Et d’ajouter que si les villageois fêtaient autrefois le Têt avec du gibier, aujourd’hui ils le font avec des animaux domestiques. "De toute façon, notre vie s’améliore de plus en plus, tant matériellement que spirituellement. Nous dépendons moins de la forêt qu’autrefois", affirme-t-il, satisfait. À noter que cette ancienne fête de la chasse des Thai et des Muong a été dépeinte dans le livre Le Thanh Hoa rédigé en 1929 par Charles Robequain, membre de l’École française d’Êxtrême-Orient à Hanoï.

Les animaux se réjouissent aussi

Un chasseur de rats de montagne.
Photo : Lê Quân/CVN

Chez les Thai, les préparatifs de la fête du Têt commencent d’habitude une semaine avant les célébrations. La veille de la fête de la chasse (qui se déroule d’ordinaire le 25e jour du 12e mois lunaire), on procède à la fête de la pêche. Au petit matin du 24e jour du 12e mois lunaire, les villageois se réunissent pour une "pêche gardée" qu’ils ont arrangée deux mois auparavant. Une rivière ou un ruisseau près du village a été barré avec des rochers et des bambous, créant un espace où poissons et crevettes se concentrent. Cette journée de pêche constitue elle aussi une festivité joyeuse. Et les prises sont partagées entre tous.

"Il y a une coutume ancestrale inédite des Thai que peu de gens connaissent, c’est de réserver pour les animaux, même les bêtes sauvages, un espace de temps paisible pour +fêter le Têt+", selon Hà Van Nênh. Pour lui, les bêtes ont  elles aussi "le droit de vivre en toute tranquillité pendant ces festivités". Les buffles doivent être les premiers à bénéficier de ce traitement de faveur. À partir du 26e jour du 12e mois lunaire, ils cessent le travail au champ, peuvent prendre un bain avec de l’eau tiède mêlée d’alcool, manger des épis de riz au lieu de la paille et être l’objet des louanges du sorcier du village…

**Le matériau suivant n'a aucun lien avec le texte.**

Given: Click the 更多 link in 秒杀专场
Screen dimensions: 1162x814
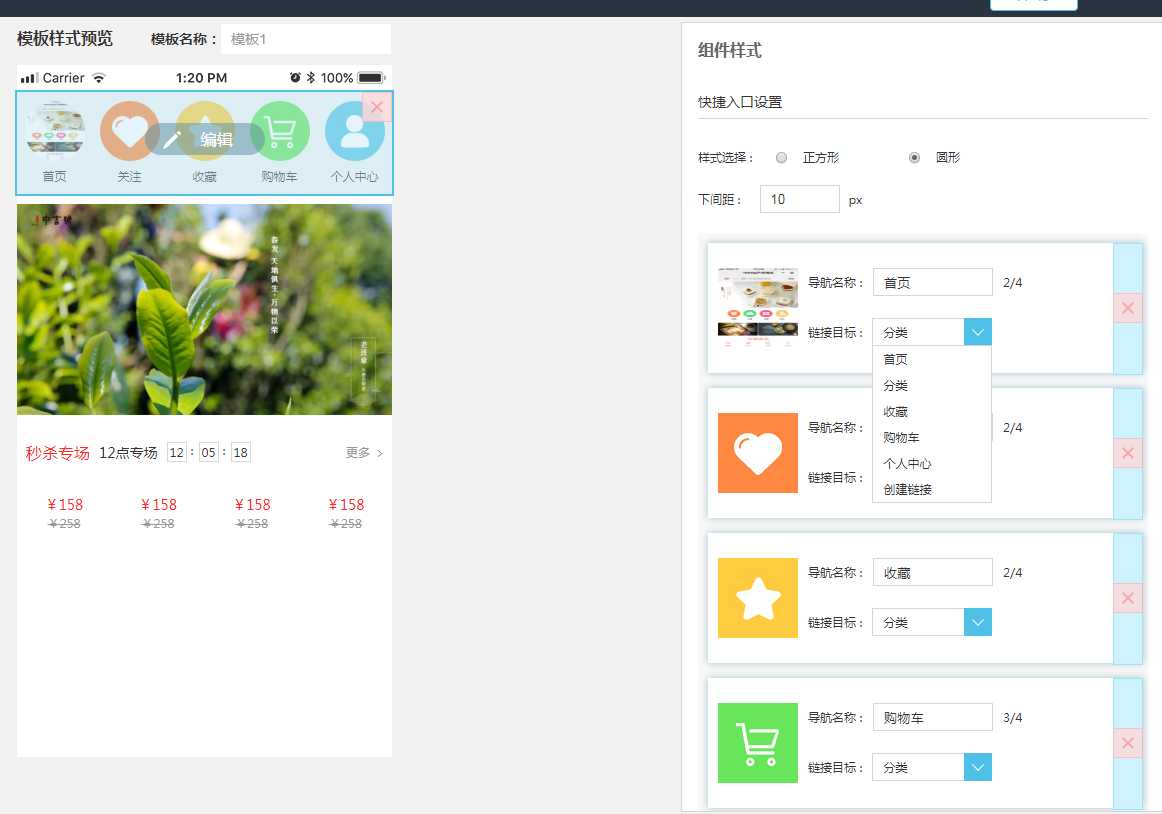Looking at the screenshot, I should click(x=364, y=453).
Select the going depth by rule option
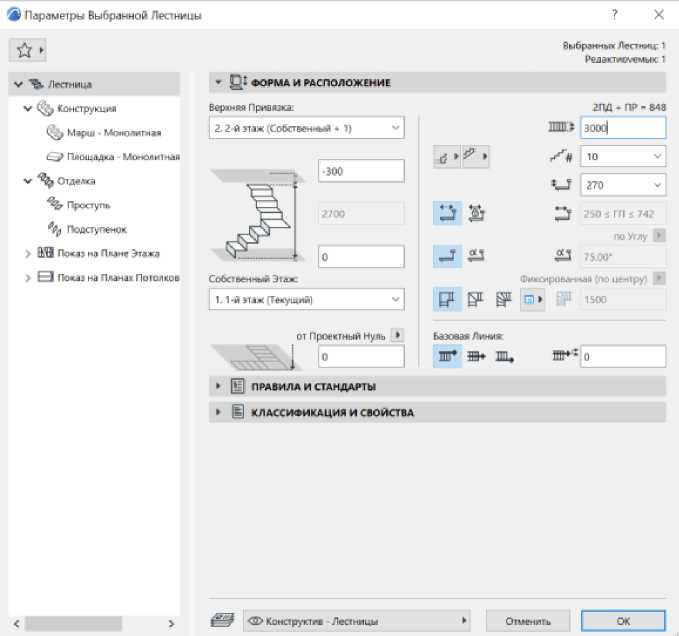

La période de bonheur des animaux sauvages dure une semaine, du 29e jour du 12e mois de l’année ancienne au 6e jour du 1er mois de la nouvelle. Les villageois ne doivent plus chasser, ils doivent même avoir retiré leurs pièges posés en forêt. "Chasser mais pas anéantir. Les animaux et les plantes sont dignes d’être respectés, et ont eux-aussi le droit de se reproduire en liberté. C’est la conception ancestrale sur +les êtres et les choses de l’univers+ que les Thai prennent toujours en haute estime", conclut avec un brin d’orgueil le septuagénaire Hà Van Nênh.